*QUÉ HARÁS*.
1. Responde estas preguntas sobre la página de la supersecuencia común única:
(a) ¿Qué salida da el ejemplo con N = 2, M = 2 y arr[][] = { { 1, 2 }, {1, 3 } }?
(b) ¿Qué técnica propone el enfoque para resolver el problema?
(c) En el código C++, ¿con qué valor se inicializa indegree[node] para cada nodo?
2. Prosigue la página de la supersecuencia común única a partir de su última línea.

Dada una array 2D arr[][] de tamaño N*M que denota N arrays, cada una de tamaño M . La tarea es verificar si todas estas arrays tienen una supersecuencia común única.
Ejemplos:
Entrada : N = 2, M = 2, arr[][] = { { 1, 2 }, {1, 3 } }
Salida : Falso
Explicación : Hay dos supersecuencias posibles: {1, 3, 2 } y {1 , 2, 3}.Entrada : N = 3, M = 2, arr[][] = { { 1, 2 }, {1, 3}, {2, 3 } }
Salida : Verdadero
Explicación : { 1, 2, 3 } es el único supersecuencia común más corta de {1, 2}, {1, 3} y {2, 3}.
Enfoque : la idea es utilizar la clasificación topológica . Siga los pasos que se mencionan a continuación para resolver el problema:
- Representar las secuencias en ‘ arr[][] ‘ mediante un gráfico dirigido y encontrar su orden de clasificación topológico .
- Si sólo hay un orden de clasificación topológico , entonces se puede decir que sólo hay una supersecuencia común más corta .
- De lo contrario, devuelve falso.
A continuación se muestra la implementación del enfoque anterior.
C++
// C++ code for the above approach
#include <bits/stdc++.h>
using namespace std;
// Function to check unique
// shortest common supersequence
bool shortestSuperSeq(vector<vector<int> >& arr,
int N, int M)
{
// Initializing map to store
// edges and indegree of vertices
unordered_map<int, vector<int> > adj;
unordered_map<int, int> indegree;
// Initializing all keys of map
// with values of sequences in arr
for (int i = 0; i < N; i++) {
for (int j = 0; j < M; j++) {
int node = arr[i][j];
adj[node] = {};
indegree[node] = 0;
}
}
// For every sequence in arr
// calculate indegree and edges.

*Filas de ubicación de palabras y elementos*.
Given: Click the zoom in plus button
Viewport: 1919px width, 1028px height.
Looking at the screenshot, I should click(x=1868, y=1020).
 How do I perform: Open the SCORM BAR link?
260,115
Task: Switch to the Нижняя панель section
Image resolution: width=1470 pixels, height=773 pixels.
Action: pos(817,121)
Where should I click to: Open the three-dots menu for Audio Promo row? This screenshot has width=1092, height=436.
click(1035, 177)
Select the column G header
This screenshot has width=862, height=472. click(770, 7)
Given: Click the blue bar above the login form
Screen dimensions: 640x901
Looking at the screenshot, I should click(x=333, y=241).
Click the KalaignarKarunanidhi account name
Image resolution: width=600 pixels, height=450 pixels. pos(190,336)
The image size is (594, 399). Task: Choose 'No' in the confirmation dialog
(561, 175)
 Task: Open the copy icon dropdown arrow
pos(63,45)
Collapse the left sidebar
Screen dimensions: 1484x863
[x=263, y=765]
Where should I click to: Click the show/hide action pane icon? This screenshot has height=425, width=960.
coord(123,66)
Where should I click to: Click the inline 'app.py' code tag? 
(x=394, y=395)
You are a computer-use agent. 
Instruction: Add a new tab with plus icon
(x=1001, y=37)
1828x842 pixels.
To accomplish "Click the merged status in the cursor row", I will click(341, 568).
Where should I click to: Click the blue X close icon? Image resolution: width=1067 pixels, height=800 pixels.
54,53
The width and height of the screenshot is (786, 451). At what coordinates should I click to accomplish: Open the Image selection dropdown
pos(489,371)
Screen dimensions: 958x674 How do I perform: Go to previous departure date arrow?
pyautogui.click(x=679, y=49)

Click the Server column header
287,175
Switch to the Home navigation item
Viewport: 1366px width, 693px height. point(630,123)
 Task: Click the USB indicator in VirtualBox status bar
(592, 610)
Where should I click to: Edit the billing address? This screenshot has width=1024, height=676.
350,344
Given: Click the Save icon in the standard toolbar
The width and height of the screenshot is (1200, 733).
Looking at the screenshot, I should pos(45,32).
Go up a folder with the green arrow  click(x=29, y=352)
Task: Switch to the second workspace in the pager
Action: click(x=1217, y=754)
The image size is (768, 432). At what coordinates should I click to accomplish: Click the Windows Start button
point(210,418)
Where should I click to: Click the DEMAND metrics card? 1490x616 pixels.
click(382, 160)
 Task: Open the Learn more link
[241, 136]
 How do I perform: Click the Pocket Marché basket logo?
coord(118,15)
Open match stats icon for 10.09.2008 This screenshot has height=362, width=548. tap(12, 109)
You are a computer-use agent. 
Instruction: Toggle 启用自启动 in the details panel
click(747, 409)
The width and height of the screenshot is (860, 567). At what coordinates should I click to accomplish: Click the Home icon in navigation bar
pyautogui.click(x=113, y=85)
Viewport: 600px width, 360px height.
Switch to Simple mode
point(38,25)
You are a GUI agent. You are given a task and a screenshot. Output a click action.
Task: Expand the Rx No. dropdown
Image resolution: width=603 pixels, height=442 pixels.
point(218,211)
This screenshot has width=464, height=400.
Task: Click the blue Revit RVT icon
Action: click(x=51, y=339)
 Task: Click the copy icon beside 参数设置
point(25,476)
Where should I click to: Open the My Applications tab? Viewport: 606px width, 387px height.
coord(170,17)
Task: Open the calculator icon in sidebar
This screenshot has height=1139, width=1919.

*RESPUESTAS ESCRITAS*.
1.
(a) Falso.
(b) La clasificación topológica.
(c) Con 0.

2.
for (auto seq : arr) {
for (int i = 1; i < M; i++) {
adj[seq[i - 1]].push_back(seq[i]);
indegree[seq[i]]++;
}
}
// Vector to store
// topologically sorted order.
vector<int> res;
queue<int> q;
// Push vertices with 0 indegree in queue
for (auto itr : indegree) {
if (itr.second == 0) {
q.push(itr.first);
}
}
while (!q.empty()) {
int size = q.size();
// If size of q > 1, this means
// more than one choices,
// so no unique common supersequence
// can be formed.
if (size != 1)
return false;
int node = q.front();
// Add node to topological sort order
res.push_back(node);
q.pop();
// Decrement indegree of all
// the vertices connected to node
for (int i = 0; i < adj[node].size();
i++) {
int connected_node = adj[node][i];
// Push vertices with 0 indegree
// to queue
if ((--indegree[connected_node])
== 0) {
q.push(connected_node);
}
}
}
// If indegree of any vertices is not 0,
// return false.
for (auto itr : indegree) {
if (itr.second != 0)
return false;
}
return true;
}
// Driver Code
int main()
{
vector<vector<int> > arr = { { 1, 2 },
{ 1, 3 } };
int N = arr.size(), M = arr[0].size();
if (shortestSuperSeq(arr, N, M))
cout << "True\n";
else
cout << "False\n";
return 0;
}
Java
import java.io.*;
import java.util.*;
class GFG {
// Function to check unique
// shortest common supersequence
public static boolean
shortestSuperSeq(ArrayList<ArrayList<Integer> > arr,
int N, int M)
{
// Initializing map to store
// edges and indegree of vertices
HashMap<Integer, ArrayList<Integer> > adj
= new HashMap<>();
HashMap<Integer, Integer> indegree
= new HashMap<>();
// Initializing all keys of map
// with values of sequences in arr
for (int i = 0; i < N; i++) {
for (int j = 0; j < M; j++) {
int node = arr.get(i).get(j);
ArrayList<Integer> temp
= new ArrayList<Integer>();
adj.put(node, temp);
indegree.put(node, 0);
}
}
// For every sequence in arr
// calculate indegree and edges.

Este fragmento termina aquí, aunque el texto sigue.